This makes sense in principle, however the end result is we're blocking users with DTOs using init-only properties. The reflection suggested here should be linker-safe and have no issue other than being slightly slower compared to equivalent properties with setters. I don't think think this should be opt-in behavior, getting the correct serialization behavior should not require additional configuration.
given that fast-path deserialization has not been implemented yet
I believe the same issues would apply in the generated code for fast-path deserialization, unless I'm missing something.
A fast-path deserializer should be capable of initializing properties at construction path.
cc @steveharter @ericstj @eerhardt for more thoughts.
As a long-time .NET dev I'd like to provide another perspective, or rather, my expectations.
When I tripped over this yesterday, we had started a new project at work and written a bunch of types we want to deserialize. As I remembered the relatively recent blog post regarding the System.Text.Json source generator, I wanted to give it a try and started with the metadata approach. Init-only properties are a perfect match for our data structure, so I quickly checked the docs and saw they are supported, thus I used them. Then, when deserialization didn't yield the expected result, I thought that I had done something wrong and it took me quite a while to pinpoint the problem and build the repro.
Thanks to your analysis and explanations, I do now see the underlying technical reasons for the current implementation.
I think there is another option to be discussed, though. Basically, I'm thinking of the System.Text.Json source generator as a performance optimization. Therefore, I do expect it to exhibit the exact same semantics as the standard (non-generated) deserializer. Of course, there are a lot of cases where optimizations achieve better performance exactly because they only support a subset of features, and that's fine. However, in these cases the optimized code only has two options from my pov:
- Fall back to a less optimized solution like @eiriktsarpalis suggested. It might not yield the same speedups, but at least it works. At the minimum, it must achieve the same performance that the non-generated approach has.
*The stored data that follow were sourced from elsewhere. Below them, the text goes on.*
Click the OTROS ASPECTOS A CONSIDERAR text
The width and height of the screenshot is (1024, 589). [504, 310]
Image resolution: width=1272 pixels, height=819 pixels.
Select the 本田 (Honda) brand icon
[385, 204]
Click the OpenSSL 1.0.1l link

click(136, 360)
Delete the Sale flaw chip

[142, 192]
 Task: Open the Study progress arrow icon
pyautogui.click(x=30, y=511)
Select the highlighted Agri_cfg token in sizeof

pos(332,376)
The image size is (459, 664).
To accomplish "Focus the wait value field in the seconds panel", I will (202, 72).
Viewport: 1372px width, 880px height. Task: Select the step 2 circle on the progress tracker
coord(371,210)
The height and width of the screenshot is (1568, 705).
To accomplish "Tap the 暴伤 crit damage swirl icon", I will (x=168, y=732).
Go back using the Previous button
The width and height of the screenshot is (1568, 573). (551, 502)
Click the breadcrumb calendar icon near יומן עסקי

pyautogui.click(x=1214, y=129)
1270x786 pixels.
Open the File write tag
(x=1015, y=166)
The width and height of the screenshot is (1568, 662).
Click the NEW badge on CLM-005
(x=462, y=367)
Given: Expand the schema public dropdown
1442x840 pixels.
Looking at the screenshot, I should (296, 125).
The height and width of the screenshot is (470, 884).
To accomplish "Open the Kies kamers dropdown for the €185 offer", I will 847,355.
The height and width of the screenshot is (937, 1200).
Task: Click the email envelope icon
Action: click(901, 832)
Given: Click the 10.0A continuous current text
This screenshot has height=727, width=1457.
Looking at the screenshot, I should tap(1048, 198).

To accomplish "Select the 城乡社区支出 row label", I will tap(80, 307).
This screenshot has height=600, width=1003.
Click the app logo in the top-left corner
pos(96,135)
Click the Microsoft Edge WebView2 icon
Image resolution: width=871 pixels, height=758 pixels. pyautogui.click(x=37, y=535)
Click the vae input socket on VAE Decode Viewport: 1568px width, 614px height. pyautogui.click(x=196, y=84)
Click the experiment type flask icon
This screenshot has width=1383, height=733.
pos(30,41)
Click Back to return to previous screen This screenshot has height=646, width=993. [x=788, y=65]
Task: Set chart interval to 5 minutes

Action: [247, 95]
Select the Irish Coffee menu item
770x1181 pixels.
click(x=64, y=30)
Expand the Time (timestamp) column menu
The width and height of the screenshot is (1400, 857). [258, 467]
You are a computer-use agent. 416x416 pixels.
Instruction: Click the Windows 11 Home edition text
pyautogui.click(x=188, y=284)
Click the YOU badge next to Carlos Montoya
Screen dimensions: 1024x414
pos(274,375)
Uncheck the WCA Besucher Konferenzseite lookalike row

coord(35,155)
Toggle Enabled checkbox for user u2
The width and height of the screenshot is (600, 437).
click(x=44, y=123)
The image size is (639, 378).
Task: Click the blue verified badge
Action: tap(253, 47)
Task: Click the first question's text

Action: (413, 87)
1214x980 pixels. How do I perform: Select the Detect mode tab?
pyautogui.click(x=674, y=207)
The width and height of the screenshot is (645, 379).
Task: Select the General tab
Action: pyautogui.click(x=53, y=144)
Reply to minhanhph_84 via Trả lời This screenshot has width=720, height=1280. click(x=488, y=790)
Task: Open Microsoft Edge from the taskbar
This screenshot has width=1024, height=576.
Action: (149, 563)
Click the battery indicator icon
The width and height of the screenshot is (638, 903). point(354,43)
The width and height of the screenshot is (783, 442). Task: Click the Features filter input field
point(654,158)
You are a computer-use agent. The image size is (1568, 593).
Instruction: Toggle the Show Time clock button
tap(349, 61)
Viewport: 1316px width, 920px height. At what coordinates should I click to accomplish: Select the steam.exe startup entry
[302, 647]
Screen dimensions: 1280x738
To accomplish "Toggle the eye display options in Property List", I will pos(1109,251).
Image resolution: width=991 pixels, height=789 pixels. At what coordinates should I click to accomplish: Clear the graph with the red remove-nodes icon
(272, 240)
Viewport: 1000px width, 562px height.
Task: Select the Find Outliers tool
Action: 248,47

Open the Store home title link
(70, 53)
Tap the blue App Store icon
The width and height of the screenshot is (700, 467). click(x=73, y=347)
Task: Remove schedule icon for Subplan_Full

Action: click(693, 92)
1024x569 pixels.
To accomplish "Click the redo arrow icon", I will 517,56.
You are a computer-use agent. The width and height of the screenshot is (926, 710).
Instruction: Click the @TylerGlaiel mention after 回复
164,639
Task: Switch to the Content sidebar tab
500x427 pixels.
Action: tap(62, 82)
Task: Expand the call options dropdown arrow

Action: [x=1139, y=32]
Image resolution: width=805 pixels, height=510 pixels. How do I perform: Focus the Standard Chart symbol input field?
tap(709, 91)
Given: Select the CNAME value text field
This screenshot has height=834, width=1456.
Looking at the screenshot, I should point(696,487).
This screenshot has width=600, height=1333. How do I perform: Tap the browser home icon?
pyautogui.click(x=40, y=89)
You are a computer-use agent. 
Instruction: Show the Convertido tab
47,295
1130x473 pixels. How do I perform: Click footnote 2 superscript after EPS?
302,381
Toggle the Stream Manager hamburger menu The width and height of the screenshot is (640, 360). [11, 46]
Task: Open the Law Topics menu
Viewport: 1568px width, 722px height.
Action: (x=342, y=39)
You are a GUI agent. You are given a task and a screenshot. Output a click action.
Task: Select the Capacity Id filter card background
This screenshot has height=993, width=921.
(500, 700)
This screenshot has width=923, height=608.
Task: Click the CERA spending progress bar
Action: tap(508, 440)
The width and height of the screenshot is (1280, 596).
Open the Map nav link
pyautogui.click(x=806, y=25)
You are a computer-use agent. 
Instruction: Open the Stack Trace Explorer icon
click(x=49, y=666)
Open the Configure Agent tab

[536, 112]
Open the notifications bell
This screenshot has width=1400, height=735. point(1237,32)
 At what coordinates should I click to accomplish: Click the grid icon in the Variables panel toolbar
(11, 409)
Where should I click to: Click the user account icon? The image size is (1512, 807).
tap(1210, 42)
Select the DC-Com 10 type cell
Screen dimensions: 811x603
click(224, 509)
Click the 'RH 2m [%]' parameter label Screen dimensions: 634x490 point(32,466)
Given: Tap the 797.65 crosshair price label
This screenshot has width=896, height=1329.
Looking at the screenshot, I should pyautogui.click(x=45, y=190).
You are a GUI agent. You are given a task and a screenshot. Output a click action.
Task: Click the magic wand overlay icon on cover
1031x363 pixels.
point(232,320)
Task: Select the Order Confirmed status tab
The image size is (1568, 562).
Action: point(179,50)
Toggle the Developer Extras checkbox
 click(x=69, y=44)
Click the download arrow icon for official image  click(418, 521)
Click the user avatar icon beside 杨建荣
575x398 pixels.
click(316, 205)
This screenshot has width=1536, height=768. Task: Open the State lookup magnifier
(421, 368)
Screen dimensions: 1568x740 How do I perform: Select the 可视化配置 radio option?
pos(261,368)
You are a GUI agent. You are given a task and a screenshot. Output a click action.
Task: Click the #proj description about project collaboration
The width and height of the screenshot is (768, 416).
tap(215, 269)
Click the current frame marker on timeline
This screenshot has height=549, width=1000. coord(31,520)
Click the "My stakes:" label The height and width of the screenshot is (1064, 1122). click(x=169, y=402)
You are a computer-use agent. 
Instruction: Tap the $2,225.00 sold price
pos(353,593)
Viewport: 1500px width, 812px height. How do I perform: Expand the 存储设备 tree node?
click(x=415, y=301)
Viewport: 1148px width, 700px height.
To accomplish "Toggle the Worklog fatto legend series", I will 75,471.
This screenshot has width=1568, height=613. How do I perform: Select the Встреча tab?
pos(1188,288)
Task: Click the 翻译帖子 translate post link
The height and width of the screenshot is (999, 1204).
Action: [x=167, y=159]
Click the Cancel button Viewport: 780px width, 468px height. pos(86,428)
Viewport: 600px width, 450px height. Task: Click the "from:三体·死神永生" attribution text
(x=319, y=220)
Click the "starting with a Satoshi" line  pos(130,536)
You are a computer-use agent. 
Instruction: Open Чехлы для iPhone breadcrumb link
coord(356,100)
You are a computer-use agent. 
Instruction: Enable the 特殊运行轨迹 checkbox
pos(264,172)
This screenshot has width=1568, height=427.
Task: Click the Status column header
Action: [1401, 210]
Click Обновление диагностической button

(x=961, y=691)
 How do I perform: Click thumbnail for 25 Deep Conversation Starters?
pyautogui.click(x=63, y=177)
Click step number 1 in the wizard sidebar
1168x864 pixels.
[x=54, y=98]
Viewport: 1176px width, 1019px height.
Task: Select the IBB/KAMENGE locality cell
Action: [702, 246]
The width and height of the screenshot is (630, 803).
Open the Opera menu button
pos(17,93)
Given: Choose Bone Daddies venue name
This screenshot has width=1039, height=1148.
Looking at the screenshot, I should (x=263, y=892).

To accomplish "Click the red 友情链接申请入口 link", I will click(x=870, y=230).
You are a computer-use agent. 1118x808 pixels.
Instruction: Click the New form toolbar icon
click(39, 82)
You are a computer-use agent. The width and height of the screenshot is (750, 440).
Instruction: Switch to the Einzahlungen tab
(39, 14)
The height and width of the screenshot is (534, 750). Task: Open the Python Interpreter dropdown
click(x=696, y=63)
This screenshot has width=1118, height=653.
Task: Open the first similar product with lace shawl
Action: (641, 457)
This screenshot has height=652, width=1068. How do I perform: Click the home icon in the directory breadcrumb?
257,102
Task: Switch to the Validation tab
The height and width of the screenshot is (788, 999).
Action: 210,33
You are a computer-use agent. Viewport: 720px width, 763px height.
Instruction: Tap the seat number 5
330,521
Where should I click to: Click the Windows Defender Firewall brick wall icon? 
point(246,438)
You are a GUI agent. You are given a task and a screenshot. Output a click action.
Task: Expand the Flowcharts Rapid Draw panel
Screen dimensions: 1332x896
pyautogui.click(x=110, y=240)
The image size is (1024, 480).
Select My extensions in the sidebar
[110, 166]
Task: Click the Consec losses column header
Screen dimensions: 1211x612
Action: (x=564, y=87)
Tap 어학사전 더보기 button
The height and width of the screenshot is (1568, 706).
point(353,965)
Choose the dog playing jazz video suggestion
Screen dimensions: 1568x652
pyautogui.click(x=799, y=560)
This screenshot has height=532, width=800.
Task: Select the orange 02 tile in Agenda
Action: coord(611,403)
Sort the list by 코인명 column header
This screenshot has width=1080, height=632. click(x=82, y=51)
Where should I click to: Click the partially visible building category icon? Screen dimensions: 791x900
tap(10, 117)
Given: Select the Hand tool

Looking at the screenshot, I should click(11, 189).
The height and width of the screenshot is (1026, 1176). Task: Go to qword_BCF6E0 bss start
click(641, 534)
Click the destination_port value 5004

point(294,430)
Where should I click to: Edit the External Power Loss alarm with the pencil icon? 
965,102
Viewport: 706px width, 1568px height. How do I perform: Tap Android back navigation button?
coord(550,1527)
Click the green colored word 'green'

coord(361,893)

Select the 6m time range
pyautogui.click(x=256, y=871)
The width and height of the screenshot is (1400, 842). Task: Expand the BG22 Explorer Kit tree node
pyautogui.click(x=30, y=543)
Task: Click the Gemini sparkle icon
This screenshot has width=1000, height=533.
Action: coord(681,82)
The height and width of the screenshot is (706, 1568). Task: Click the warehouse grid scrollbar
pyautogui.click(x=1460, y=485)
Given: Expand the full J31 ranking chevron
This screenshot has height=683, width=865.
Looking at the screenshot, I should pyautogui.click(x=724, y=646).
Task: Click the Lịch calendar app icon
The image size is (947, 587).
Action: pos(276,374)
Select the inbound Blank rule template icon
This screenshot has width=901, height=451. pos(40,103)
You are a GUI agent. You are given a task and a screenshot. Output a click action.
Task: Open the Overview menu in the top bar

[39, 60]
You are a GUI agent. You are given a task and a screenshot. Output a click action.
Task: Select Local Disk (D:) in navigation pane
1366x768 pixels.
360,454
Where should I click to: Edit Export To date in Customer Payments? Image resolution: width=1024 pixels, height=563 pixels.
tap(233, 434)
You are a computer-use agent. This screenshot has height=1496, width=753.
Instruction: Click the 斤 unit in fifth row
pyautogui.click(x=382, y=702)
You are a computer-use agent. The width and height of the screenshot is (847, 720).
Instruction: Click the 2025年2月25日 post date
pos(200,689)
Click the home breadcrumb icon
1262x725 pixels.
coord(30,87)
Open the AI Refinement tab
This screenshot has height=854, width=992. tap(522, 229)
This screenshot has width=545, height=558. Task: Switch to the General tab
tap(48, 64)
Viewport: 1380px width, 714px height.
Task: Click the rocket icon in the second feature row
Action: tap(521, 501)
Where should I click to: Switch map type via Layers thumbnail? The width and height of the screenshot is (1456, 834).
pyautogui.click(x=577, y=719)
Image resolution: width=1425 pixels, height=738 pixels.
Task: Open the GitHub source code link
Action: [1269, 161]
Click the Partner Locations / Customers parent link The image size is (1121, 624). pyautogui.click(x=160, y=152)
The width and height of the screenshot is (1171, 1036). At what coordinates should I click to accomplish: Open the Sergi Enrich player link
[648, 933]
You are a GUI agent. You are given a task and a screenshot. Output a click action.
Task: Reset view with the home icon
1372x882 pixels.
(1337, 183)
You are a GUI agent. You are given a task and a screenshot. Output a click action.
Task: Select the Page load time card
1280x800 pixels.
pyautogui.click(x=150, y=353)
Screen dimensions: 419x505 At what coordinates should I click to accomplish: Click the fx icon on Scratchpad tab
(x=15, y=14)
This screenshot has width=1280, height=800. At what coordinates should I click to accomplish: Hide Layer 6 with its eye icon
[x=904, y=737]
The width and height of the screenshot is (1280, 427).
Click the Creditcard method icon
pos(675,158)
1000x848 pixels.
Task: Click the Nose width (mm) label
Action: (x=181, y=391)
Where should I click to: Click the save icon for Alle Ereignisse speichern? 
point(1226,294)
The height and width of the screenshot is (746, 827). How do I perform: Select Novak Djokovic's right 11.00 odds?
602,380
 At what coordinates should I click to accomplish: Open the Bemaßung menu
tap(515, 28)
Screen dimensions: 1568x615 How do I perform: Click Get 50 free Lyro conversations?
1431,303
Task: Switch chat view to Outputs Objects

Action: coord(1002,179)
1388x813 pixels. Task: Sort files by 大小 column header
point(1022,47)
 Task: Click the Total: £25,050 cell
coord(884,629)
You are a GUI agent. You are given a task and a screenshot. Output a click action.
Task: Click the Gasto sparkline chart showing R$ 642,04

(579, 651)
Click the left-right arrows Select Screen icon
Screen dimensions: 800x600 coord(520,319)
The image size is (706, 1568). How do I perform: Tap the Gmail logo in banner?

- Fail with an exception, telling the developer that and in the best case why the optimization is unavailable in the respective situation. Such as:
properties[1] = global::System.Text.Json.Serialization.Metadata.JsonMetadataServices.CreatePropertyInfo<global::System.String>(
getter: static (obj) => ((global::JsonSerialization.TagLine)obj).Settable,
setter: static (obj, value) => throw new NotSupportedException("You can only have init-only properties OR source generators, but not both. Choose wisely."),
...);
The currently implemented option (different behavior) would be ok if it would be a totally revamped API (e.g. version 2 with lots of other breaking changes), but in the case of a performance optimization it's a violation of the principle of least surprise and I'd say subpar.
I encountered this issue as well. Could this be solved similarly to collections, where all elemrnts are gathered to a list and then converted to the spicifc collection type? In this case properties would be stored inside a dictionary-like structure and assigned inside a factory delegate.
I agree that the current behavior of failing silently is not good, however the reflection-based approach feels like too much of a hack. For 6.0 I propose we throw NotSupportedException with a clear message in the setter code, and see if we can land on a better solution in the future. Folks can use the source generator for improved serialization performance, and use the pre-existing deserialization methods that work using reflection.
@jkotas @jcouv - do you have any thoughts here? Is relying on reflection to set an init property a good long-term decision?
Reading https://docs.microsoft.com/en-us/dotnet/csharp/language-reference/proposals/csharp-9.0/init, it says:
The init accessor makes immutable objects more flexible by allowing the caller to mutate the members during the act of construction. That means the object's immutable properties can participate in object initializers
Should we consider "deserialization" a "construction phase" of the object? Is the runtime guaranteed to allow reflection to set init properties long-term?
Is relying on reflection to set an init property a good long-term decision?
It defeats the point of the source generators.
Is the runtime guaranteed to allow reflection to set init properties long-term?
The init properties are Roslyn created and enforced contract. I do not think we would ever add any enforcement around it to the runtime. It would be a hard to justify breaking change.
I think the right long-term solution is to encourage the full source generation mode. The metadata-only source generation mode is neither here or there, and this issue shows its limitations. I expect that we will hit more issues like this one over time.
We're addressing the issue in 6.0 by emitting warnings and runtime exceptions. We will be working on a proper fix for 7.0.0.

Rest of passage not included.